En niños, esta habilidad se experimenta dejándoles unas golosinas mientras nos ausentamos de la sala de juego, habiéndoles prometido que, si son capaces de no comérselas, les premiarás con el doble de golosinas. Unos niños no tocan las golosinas, esperando el premio mayor, mientras que otros, cuando estás saliendo por la puerta, ya están ocupándose de comerse las golosinas presentes. Tienen que satisfacer su necesidad inmediatamente.

impulsos

En adultos, las golosinas se han transformado en ser capaces de esperar antes de dar su opinión, antes de escuchar y valorar a los otros antes de responder a la primera oportunidad posible.

La receta más frecuente para resolver esta falta de habilidad es el famoso “contar hasta diez”, pero en mi experiencia he podido constatar que, o la persona ve una ventaja clara para sí misma o no incorpora de forma eficaz ese comportamiento.

Por ese motivo, quizás sea más eficaz hacer reflexionar a la persona sobre lo que se está perdiendo al no permitirse escuchar bien a la otra persona, la exposición que está realizando, lo que quiere decirle, etc.

Pensar la respuesta inmediata que nos surge, escribirla para permitir su manifestación y que se rebaje así la ansiedad, pero, guardándola para revisarla un poco más tarde, puede ser una técnica útil para estas personas que tienen dificultades para frenar la reacción inmediata.

Responder inmediatamente a aquel mail que nos ha hecho saltar de la silla, pero guardarlo unas horas en “borradores”, para releerlo al cabo de un rato, modificarlo si es necesario, y entonces, y solo entonces enviarlo.
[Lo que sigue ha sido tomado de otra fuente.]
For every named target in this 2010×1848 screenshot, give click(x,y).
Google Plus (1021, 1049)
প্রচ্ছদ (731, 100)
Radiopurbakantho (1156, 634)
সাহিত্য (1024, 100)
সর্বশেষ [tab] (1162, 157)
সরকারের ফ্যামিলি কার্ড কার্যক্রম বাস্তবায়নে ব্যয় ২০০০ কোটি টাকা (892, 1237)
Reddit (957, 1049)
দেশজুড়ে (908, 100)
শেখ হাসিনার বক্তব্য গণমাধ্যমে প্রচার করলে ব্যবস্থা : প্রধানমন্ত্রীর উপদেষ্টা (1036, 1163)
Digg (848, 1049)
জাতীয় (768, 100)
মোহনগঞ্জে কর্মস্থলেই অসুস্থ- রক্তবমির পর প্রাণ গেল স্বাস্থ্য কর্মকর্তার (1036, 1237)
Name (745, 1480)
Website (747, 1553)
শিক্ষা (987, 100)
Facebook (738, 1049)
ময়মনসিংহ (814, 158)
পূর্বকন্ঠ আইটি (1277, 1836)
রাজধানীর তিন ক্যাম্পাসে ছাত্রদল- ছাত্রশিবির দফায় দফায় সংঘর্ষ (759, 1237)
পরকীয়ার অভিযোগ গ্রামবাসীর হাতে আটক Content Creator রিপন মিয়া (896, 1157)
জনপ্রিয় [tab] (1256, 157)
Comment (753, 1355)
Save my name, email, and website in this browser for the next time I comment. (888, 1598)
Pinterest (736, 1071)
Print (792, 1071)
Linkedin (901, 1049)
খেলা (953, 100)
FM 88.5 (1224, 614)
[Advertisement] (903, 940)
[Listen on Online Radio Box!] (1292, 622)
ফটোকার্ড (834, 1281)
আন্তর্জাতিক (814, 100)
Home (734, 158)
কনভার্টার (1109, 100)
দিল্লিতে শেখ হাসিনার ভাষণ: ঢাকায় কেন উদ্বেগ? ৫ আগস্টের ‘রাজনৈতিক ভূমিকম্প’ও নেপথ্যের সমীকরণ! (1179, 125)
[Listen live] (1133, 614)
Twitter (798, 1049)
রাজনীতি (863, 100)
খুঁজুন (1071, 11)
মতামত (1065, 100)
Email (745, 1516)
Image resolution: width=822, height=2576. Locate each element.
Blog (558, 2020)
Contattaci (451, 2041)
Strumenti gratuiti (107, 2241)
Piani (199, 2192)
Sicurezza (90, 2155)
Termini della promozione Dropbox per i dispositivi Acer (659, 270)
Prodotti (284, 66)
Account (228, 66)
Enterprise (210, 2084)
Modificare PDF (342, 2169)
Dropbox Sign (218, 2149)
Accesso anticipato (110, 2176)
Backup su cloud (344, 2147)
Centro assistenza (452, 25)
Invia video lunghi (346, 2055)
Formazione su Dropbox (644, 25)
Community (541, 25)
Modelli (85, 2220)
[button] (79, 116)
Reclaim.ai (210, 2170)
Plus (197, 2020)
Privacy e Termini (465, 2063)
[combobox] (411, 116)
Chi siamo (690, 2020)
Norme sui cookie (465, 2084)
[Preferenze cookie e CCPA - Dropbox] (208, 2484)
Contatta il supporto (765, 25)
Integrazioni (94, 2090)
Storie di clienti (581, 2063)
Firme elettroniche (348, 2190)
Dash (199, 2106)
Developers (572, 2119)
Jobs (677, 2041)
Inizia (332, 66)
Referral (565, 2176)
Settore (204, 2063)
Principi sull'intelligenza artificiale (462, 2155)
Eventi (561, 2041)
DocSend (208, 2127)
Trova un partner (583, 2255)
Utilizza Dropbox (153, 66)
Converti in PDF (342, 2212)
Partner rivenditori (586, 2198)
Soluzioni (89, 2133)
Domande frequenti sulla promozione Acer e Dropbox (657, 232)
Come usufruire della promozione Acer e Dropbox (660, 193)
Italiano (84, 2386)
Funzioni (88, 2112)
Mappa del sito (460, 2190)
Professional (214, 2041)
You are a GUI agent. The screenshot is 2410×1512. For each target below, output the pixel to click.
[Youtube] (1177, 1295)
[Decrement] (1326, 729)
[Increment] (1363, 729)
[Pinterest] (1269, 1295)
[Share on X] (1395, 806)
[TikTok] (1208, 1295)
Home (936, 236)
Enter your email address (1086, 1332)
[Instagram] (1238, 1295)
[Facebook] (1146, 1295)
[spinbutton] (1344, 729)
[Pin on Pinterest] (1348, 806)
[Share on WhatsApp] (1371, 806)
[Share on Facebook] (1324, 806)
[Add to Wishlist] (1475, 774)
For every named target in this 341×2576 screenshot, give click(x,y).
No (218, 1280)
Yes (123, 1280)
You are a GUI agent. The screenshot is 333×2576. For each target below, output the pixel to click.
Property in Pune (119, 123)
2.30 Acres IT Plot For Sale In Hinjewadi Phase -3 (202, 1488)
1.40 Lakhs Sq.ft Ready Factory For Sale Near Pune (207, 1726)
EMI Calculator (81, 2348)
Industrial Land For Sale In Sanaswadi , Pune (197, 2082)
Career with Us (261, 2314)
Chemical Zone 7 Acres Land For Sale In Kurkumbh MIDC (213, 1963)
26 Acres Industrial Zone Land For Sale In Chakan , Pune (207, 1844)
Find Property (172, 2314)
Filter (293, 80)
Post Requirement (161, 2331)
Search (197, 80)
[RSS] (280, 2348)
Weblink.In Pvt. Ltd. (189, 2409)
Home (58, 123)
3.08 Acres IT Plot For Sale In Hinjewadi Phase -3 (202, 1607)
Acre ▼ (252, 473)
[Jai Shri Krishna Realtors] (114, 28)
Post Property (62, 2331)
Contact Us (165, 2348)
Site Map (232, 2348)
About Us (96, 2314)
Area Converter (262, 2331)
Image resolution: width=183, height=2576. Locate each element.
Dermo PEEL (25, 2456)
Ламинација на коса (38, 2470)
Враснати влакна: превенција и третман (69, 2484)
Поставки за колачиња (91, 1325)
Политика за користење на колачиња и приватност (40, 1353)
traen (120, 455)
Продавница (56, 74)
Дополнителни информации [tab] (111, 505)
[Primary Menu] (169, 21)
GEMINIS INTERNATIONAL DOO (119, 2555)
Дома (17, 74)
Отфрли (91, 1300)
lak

Este es un ejercicio habitual que recomiendo a mis coachees en las sesiones de coaching, cuando trabajamos la impulsividad que muchas veces preocupa a mis clientes.

La respuesta inmediata puede estar perfectamente orquestada por nuestro cerebro límbico, por nuestras emociones, y tenemos que hacer caso a nuestras emociones, son señales de alerta de nuestra mente que nos avisa de peligros, reales o potenciales, de injusticias, etc. pero disponemos de un cerebro muy bien preparado para, analizar esas emociones, valorarlas y dar una respuesta “razonada” a lo que estamos captando. La corteza prefrontal del neocórtex está preparada para hacerlo, solo tenemos que darle una oportunidad, es decir, un poco de tiempo para que realice esa valoración y permita que nuestra reacción no sea un producto directo de la emoción pura, que sea una reacción más adecuada.

Conseguir que todo nuestro cerebro “maneje nuestra barca” debería ser un objetivo de todo profesional que deba tomar decisiones, y el coaching es un medio adecuado para fomentar y desarrollar esta habilidad.